*THE RECORDS*.
******

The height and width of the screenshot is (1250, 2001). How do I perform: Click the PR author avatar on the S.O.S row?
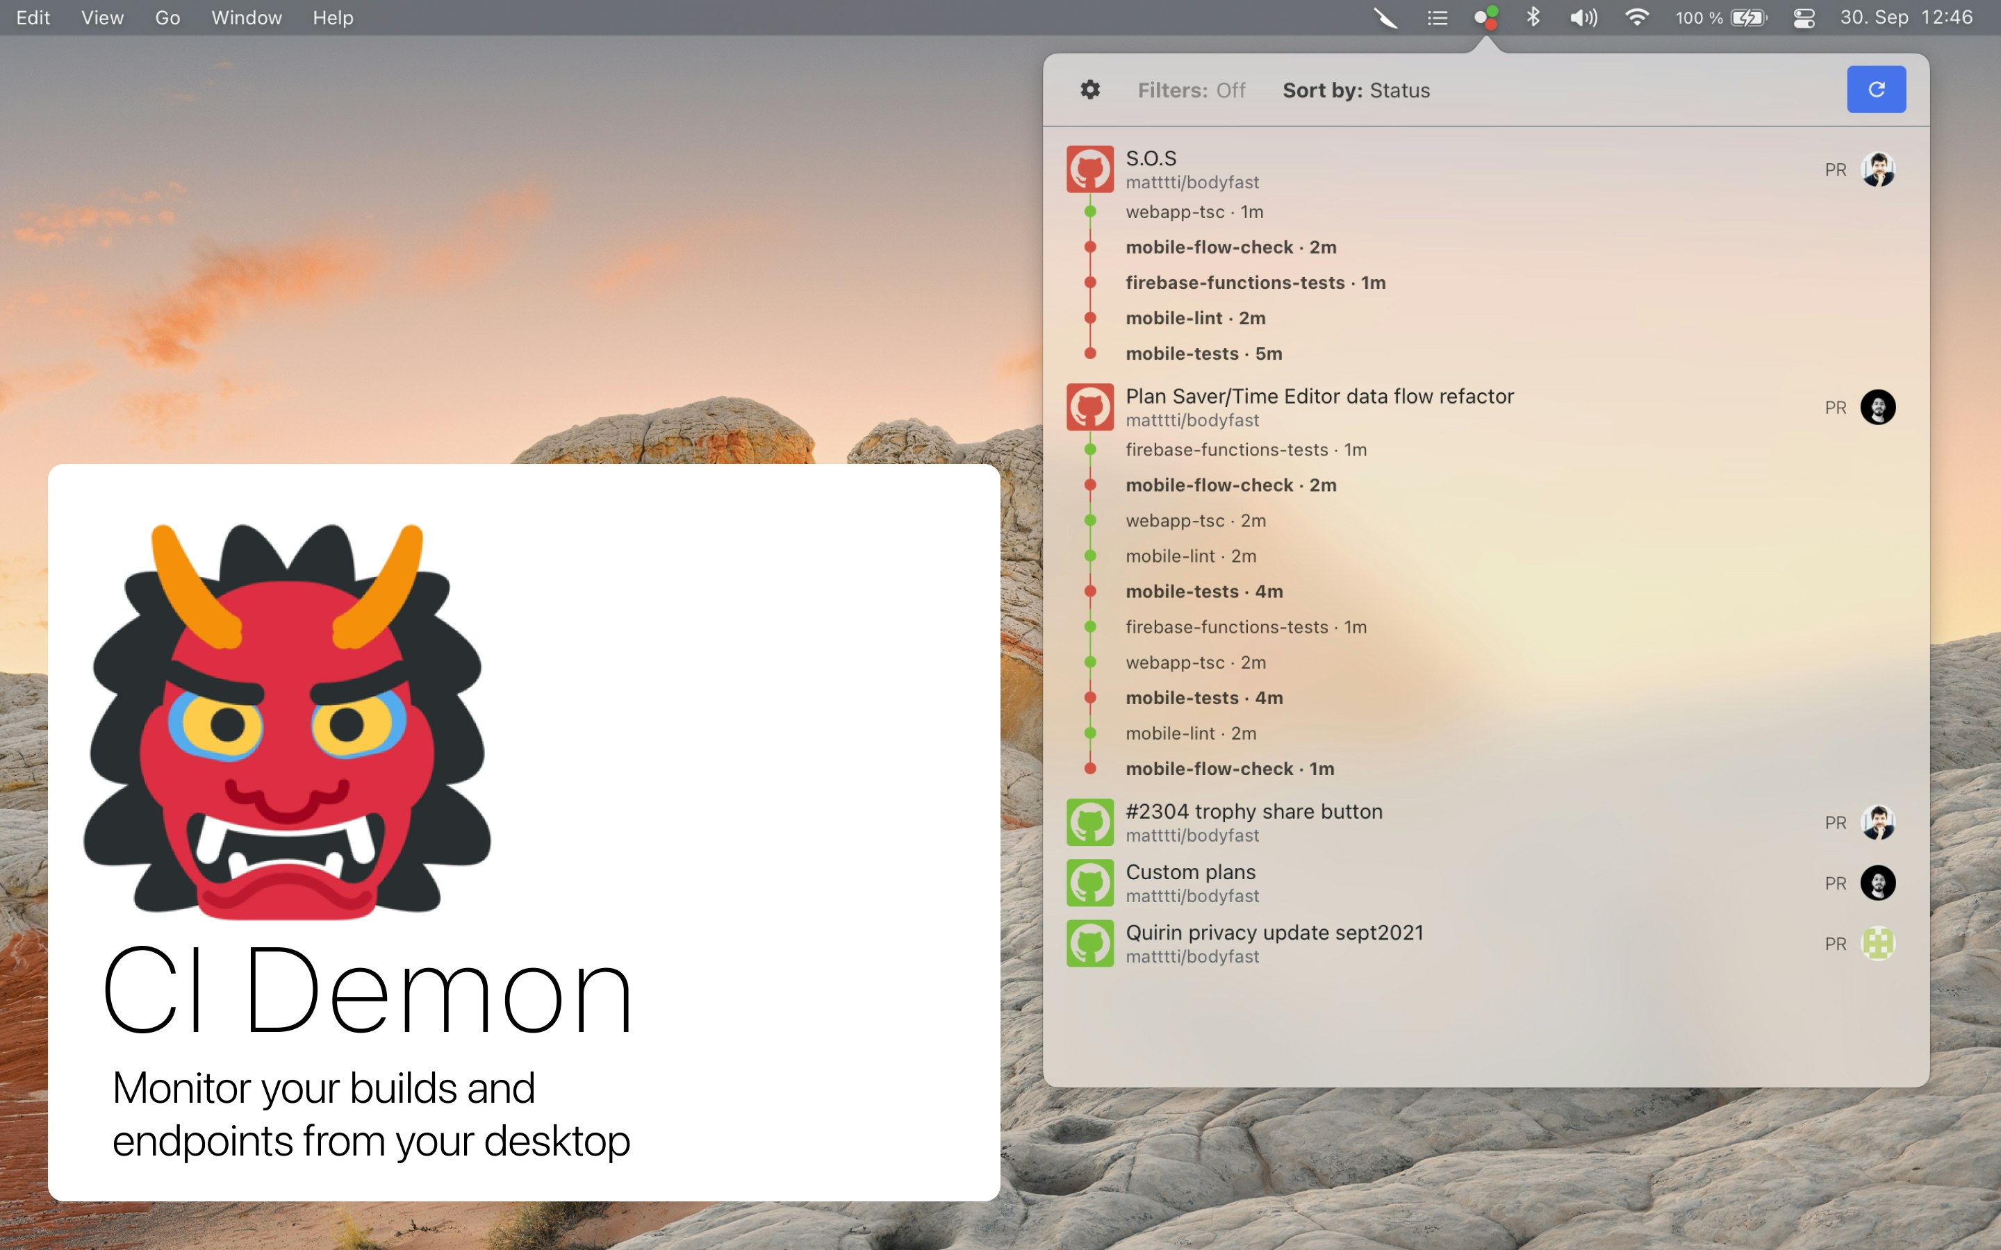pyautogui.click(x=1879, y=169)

******

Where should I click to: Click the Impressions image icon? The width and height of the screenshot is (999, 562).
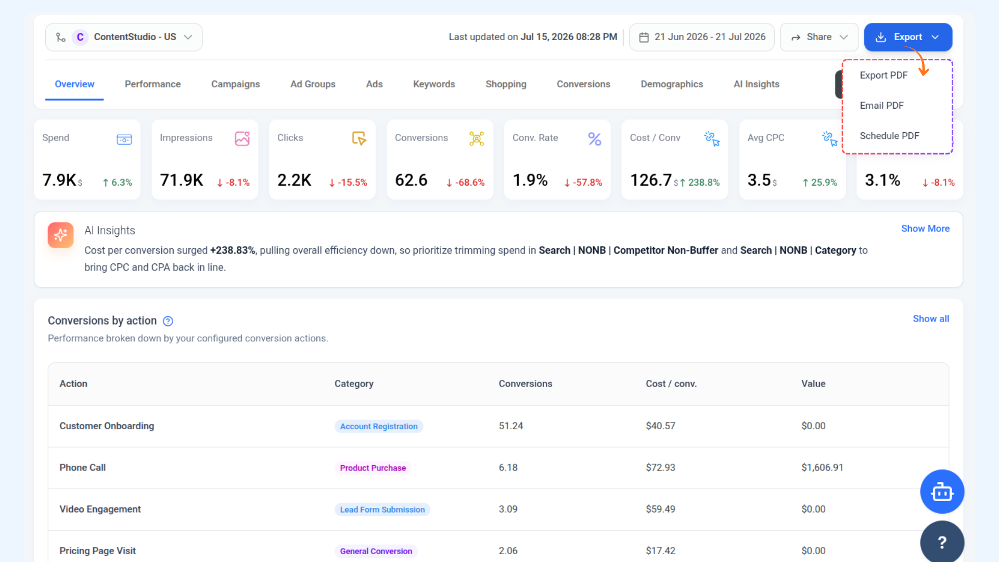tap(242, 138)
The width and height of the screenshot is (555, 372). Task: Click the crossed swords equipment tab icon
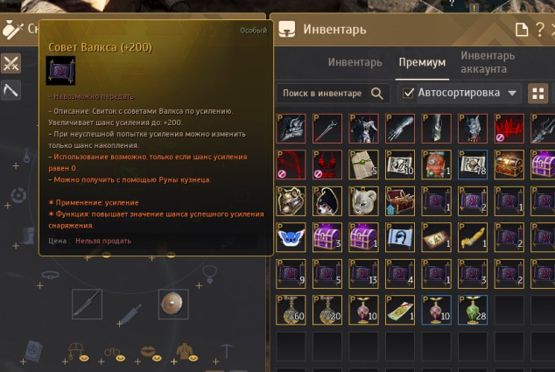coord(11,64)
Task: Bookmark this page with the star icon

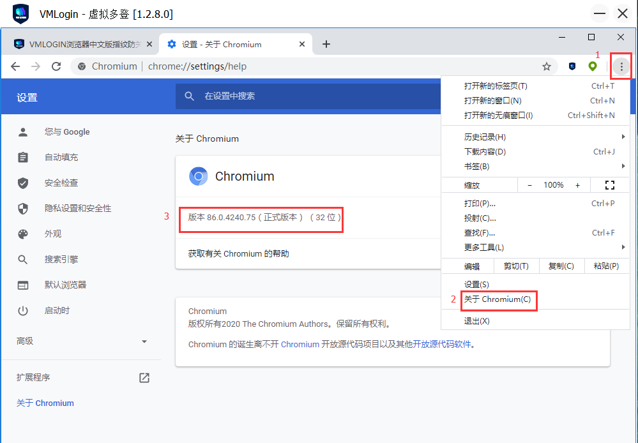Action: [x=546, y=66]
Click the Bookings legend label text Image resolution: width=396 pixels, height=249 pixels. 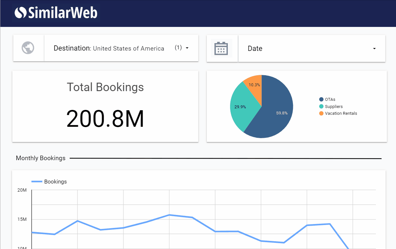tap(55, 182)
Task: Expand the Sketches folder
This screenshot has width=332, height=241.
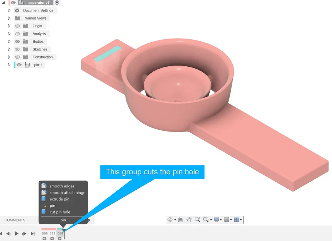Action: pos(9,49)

******

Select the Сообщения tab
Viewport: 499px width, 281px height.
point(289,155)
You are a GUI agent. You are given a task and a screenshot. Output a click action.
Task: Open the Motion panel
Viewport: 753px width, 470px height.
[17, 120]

******

*THE REQUEST*. Extract the entries from the line with "Task: Expand the Sketches folder" to the line with "Action: pos(9,49)", inclusive, and reproduce those lines exactly. Omit the pictures from the answer.

*EXERCISE RESPONSE*.
Task: Expand the Sketches folder
This screenshot has width=332, height=241.
Action: pos(9,49)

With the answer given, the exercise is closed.